Set task:
Can you reproduce all of the data below line for line, without altering a single character?

Records for the task:
▽
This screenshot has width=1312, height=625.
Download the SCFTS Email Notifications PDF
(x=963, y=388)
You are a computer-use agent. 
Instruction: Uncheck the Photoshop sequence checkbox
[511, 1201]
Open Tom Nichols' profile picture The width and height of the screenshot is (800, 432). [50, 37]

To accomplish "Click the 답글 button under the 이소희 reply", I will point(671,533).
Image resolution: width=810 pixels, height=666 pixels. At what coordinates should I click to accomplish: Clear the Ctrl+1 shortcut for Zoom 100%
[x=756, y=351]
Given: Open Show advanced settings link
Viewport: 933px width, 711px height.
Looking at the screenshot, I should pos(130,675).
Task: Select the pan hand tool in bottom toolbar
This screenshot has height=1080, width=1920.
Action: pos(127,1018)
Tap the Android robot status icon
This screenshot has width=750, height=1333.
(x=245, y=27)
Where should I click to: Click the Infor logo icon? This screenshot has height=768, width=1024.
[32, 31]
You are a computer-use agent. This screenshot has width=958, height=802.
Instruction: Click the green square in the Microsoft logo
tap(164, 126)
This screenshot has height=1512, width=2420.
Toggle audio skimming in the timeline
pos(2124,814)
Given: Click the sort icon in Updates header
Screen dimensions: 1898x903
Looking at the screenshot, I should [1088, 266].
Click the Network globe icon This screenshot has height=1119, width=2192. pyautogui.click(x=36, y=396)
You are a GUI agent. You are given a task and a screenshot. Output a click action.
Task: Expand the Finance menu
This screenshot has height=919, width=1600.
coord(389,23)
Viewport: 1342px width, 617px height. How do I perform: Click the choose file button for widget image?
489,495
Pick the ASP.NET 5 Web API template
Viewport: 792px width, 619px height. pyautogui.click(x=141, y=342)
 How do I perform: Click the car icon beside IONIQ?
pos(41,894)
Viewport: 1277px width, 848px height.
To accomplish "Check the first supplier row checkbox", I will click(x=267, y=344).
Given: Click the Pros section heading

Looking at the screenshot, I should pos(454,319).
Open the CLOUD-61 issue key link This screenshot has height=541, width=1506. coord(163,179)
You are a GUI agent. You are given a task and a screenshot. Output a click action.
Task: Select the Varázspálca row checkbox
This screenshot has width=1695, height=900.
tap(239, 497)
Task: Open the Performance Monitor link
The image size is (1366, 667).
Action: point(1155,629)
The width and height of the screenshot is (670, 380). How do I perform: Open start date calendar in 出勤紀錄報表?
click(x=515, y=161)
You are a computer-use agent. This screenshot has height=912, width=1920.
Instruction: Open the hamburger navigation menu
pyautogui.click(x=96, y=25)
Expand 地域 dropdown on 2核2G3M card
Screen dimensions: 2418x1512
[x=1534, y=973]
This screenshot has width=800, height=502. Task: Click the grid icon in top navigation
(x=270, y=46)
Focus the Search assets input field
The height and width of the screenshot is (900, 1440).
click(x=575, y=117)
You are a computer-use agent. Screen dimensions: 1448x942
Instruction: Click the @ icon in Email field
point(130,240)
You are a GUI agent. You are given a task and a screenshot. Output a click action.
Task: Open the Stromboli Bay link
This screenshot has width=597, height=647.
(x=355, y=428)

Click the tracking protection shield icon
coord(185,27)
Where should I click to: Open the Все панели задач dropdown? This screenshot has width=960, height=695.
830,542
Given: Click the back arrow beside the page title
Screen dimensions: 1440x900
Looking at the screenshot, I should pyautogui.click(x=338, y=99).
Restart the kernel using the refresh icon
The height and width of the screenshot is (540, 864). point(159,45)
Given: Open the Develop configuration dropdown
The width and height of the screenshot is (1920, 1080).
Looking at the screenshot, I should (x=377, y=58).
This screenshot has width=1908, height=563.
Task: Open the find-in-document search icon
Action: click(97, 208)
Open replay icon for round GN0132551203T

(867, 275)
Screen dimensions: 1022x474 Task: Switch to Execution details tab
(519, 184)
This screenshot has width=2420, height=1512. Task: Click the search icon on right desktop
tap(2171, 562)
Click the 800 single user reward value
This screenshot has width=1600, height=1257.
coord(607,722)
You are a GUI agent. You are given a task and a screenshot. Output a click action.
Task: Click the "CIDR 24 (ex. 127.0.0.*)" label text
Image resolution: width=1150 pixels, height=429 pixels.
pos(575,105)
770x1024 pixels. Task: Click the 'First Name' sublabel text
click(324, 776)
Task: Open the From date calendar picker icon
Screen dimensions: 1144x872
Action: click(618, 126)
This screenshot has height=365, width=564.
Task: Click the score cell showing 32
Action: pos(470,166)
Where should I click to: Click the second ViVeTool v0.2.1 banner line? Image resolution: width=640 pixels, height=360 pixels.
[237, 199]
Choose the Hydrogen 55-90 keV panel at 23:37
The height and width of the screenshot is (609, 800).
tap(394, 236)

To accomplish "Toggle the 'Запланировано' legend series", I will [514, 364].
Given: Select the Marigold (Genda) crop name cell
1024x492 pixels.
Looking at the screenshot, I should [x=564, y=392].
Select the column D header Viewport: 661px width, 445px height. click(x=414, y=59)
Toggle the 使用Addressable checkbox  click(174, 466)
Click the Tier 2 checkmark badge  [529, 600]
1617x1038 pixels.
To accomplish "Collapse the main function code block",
△
Solution for this task:
This screenshot has width=1312, height=625.
Download the SCFTS Email Notifications PDF
(x=963, y=388)
You are a computer-use agent. 
Instruction: Uncheck the Photoshop sequence checkbox
[511, 1201]
Open Tom Nichols' profile picture The width and height of the screenshot is (800, 432). [50, 37]

To accomplish "Click the 답글 button under the 이소희 reply", I will point(671,533).
Image resolution: width=810 pixels, height=666 pixels. At what coordinates should I click to accomplish: Clear the Ctrl+1 shortcut for Zoom 100%
[x=756, y=351]
Given: Open Show advanced settings link
Viewport: 933px width, 711px height.
Looking at the screenshot, I should pos(130,675).
Task: Select the pan hand tool in bottom toolbar
This screenshot has height=1080, width=1920.
Action: pos(127,1018)
Tap the Android robot status icon
This screenshot has width=750, height=1333.
(x=245, y=27)
Where should I click to: Click the Infor logo icon? This screenshot has height=768, width=1024.
[32, 31]
You are a computer-use agent. This screenshot has width=958, height=802.
Instruction: Click the green square in the Microsoft logo
tap(164, 126)
This screenshot has height=1512, width=2420.
Toggle audio skimming in the timeline
pos(2124,814)
Given: Click the sort icon in Updates header
Screen dimensions: 1898x903
Looking at the screenshot, I should [1088, 266].
Click the Network globe icon This screenshot has height=1119, width=2192. pyautogui.click(x=36, y=396)
You are a GUI agent. You are given a task and a screenshot. Output a click action.
Task: Expand the Finance menu
This screenshot has height=919, width=1600.
coord(389,23)
Viewport: 1342px width, 617px height. How do I perform: Click the choose file button for widget image?
489,495
Pick the ASP.NET 5 Web API template
Viewport: 792px width, 619px height. pyautogui.click(x=141, y=342)
 How do I perform: Click the car icon beside IONIQ?
pos(41,894)
Viewport: 1277px width, 848px height.
To accomplish "Check the first supplier row checkbox", I will click(x=267, y=344).
Given: Click the Pros section heading

Looking at the screenshot, I should pos(454,319).
Open the CLOUD-61 issue key link This screenshot has height=541, width=1506. coord(163,179)
You are a GUI agent. You are given a task and a screenshot. Output a click action.
Task: Select the Varázspálca row checkbox
This screenshot has width=1695, height=900.
tap(239, 497)
Task: Open the Performance Monitor link
The image size is (1366, 667).
Action: point(1155,629)
The width and height of the screenshot is (670, 380). How do I perform: Open start date calendar in 出勤紀錄報表?
click(x=515, y=161)
You are a computer-use agent. This screenshot has height=912, width=1920.
Instruction: Open the hamburger navigation menu
pyautogui.click(x=96, y=25)
Expand 地域 dropdown on 2核2G3M card
Screen dimensions: 2418x1512
[x=1534, y=973]
This screenshot has width=800, height=502. Task: Click the grid icon in top navigation
(x=270, y=46)
Focus the Search assets input field
The height and width of the screenshot is (900, 1440).
click(x=575, y=117)
You are a computer-use agent. Screen dimensions: 1448x942
Instruction: Click the @ icon in Email field
point(130,240)
You are a GUI agent. You are given a task and a screenshot. Output a click action.
Task: Open the Stromboli Bay link
This screenshot has width=597, height=647.
(x=355, y=428)

Click the tracking protection shield icon
coord(185,27)
Where should I click to: Open the Все панели задач dropdown? This screenshot has width=960, height=695.
830,542
Given: Click the back arrow beside the page title
Screen dimensions: 1440x900
Looking at the screenshot, I should pyautogui.click(x=338, y=99).
Restart the kernel using the refresh icon
The height and width of the screenshot is (540, 864). point(159,45)
Given: Open the Develop configuration dropdown
The width and height of the screenshot is (1920, 1080).
Looking at the screenshot, I should (x=377, y=58).
This screenshot has width=1908, height=563.
Task: Open the find-in-document search icon
Action: click(97, 208)
Open replay icon for round GN0132551203T

(867, 275)
Screen dimensions: 1022x474 Task: Switch to Execution details tab
(519, 184)
This screenshot has width=2420, height=1512. Task: Click the search icon on right desktop
tap(2171, 562)
Click the 800 single user reward value
This screenshot has width=1600, height=1257.
coord(607,722)
You are a GUI agent. You are given a task and a screenshot. Output a click action.
Task: Click the "CIDR 24 (ex. 127.0.0.*)" label text
Image resolution: width=1150 pixels, height=429 pixels.
pos(575,105)
770x1024 pixels. Task: Click the 'First Name' sublabel text
click(324, 776)
Task: Open the From date calendar picker icon
Screen dimensions: 1144x872
Action: click(618, 126)
This screenshot has height=365, width=564.
Task: Click the score cell showing 32
Action: pos(470,166)
Where should I click to: Click the second ViVeTool v0.2.1 banner line? Image resolution: width=640 pixels, height=360 pixels.
[237, 199]
Choose the Hydrogen 55-90 keV panel at 23:37
The height and width of the screenshot is (609, 800).
tap(394, 236)

To accomplish "Toggle the 'Запланировано' legend series", I will [514, 364].
Given: Select the Marigold (Genda) crop name cell
1024x492 pixels.
Looking at the screenshot, I should [x=564, y=392].
Select the column D header Viewport: 661px width, 445px height. click(x=414, y=59)
Toggle the 使用Addressable checkbox  click(174, 466)
Click the Tier 2 checkmark badge  [529, 600]
1617x1038 pixels.
To accomplish "Collapse the main function code block",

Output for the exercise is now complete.